The encroachment on the public-sector union rights of its employees reflects a parallel labor struggle within the agency itself.
NLRB executives claim they are simply streamlining the processing of claims and making the staff more efficient. But staff say they are increasingly pressured to churn through cases at a faster rate, making it harder to investigate cases thoroughly and help claimants build cases.
The agency’s declining capacity seems to serve what has become, under Trump, an anti-worker agenda. While NLRB unions are not subject to the board’s decisions, the board has issued multiple rulings that have effectively weakened union rights and labor protections in the private sector, such as curtailing the rights of workers to picket at a venue that is not their employer’s property, and allowing employers further limit union organizers’ access to company property.
The agency is also circumventing the litigation process altogether by changing administrative rules directly, rather than overturning Obama-era precedents through board decisions. Among the most controversial rulemaking plans are a rollback to the joint-employer standard—which determines whether subcontracted and franchise workers are considered employees of the parent company as well as their direct employer—and the elimination of collective bargaining rights for graduate student workers.
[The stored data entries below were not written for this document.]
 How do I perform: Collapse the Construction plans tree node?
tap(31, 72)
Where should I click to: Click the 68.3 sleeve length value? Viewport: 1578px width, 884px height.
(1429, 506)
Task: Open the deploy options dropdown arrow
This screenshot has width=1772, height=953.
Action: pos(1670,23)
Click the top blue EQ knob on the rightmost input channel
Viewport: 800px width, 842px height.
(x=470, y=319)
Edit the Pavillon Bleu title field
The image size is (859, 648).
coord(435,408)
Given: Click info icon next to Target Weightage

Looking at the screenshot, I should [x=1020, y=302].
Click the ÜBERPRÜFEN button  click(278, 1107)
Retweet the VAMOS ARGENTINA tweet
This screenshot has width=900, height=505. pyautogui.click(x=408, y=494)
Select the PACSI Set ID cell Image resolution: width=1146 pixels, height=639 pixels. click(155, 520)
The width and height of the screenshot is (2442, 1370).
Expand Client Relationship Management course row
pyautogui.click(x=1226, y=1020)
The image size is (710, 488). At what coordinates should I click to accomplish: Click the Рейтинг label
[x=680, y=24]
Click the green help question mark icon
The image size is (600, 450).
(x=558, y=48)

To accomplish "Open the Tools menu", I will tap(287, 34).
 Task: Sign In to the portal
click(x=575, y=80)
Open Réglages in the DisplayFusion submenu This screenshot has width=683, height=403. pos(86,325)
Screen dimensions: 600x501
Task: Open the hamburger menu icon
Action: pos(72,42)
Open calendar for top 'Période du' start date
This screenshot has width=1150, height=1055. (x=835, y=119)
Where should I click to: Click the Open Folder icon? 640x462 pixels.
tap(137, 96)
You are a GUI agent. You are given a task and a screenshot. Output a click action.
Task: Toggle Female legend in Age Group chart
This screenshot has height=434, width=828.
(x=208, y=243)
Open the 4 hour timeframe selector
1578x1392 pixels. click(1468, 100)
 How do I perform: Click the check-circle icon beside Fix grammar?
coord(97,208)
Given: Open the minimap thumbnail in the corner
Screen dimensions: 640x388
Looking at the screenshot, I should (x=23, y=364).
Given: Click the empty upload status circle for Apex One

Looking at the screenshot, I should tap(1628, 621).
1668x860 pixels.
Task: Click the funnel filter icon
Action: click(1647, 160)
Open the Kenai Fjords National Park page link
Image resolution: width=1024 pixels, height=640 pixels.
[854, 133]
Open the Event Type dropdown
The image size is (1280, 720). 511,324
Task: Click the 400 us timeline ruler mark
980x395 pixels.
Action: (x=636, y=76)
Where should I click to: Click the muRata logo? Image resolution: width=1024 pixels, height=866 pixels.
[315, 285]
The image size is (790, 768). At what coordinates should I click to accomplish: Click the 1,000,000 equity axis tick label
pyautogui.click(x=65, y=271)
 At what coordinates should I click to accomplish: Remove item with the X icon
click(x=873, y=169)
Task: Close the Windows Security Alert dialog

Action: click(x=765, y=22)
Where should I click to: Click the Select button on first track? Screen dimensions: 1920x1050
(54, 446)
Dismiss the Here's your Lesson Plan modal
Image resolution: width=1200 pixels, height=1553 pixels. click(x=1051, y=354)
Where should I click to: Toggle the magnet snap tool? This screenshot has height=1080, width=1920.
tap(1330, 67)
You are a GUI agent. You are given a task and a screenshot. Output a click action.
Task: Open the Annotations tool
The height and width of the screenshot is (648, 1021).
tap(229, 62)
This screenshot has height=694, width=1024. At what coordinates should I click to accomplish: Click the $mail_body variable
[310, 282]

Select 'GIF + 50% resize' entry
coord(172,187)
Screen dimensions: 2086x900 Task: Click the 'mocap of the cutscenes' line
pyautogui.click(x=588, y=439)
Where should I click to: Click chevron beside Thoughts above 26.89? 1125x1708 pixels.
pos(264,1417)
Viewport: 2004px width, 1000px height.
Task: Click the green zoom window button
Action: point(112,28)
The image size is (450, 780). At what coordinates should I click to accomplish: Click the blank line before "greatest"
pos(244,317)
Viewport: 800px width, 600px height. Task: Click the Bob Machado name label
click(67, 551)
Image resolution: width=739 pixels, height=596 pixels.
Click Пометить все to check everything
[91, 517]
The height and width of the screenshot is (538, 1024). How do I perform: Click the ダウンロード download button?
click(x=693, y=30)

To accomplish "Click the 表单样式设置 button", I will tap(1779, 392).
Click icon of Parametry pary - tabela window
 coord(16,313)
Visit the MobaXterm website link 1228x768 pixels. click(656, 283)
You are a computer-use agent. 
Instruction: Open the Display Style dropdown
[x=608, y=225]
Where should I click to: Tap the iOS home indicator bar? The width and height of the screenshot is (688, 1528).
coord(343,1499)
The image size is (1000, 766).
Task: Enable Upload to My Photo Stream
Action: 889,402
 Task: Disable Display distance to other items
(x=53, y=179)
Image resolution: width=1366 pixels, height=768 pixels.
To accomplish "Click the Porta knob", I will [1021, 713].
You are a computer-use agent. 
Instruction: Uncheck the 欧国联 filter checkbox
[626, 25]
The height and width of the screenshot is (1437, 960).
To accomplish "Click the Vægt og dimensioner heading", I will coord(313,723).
While the NLRB has jurisdiction over only private workplaces (federal employees have their own version, the Federal Labor Relations Authority), the encroachment on the public-sector union rights of its employees reflects a parallel labor struggle within the agency itself.
Adam Naill, director of legislative affairs for the NLRB Professional Association, tells The Progressive that the executive orders “upset the entire system of collective bargaining, of workers’ rights within the federal government.” Yet he stresses that the NLRB unions’ objection to the weakening of federal workers’ rights are nonpartisan: “It’s about our rights and their depriving us of our rights under the law. And so we have no real recourse but to stand up and fight back.”
When the NLRB is accused of siding with bad bosses, it’s a political matter. But when its own employees accuse the agency of being a bad boss, it’s a question of fairness and due process. And now unionized civil servants are warning from the inside, that when the working conditions of the agency’s staff deteriorates, so does its ability to defend the workplace rights of others.